Saved entries:
──────

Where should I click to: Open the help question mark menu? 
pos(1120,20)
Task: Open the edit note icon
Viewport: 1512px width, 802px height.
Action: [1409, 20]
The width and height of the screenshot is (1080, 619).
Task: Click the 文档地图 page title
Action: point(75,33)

──────

> _Work instructions_:
The records above should be given again in full, exactly as written.

> _Result_:
Where should I click to: Open the help question mark menu? 
pos(1120,20)
Task: Open the edit note icon
Viewport: 1512px width, 802px height.
Action: [1409, 20]
The width and height of the screenshot is (1080, 619).
Task: Click the 文档地图 page title
Action: point(75,33)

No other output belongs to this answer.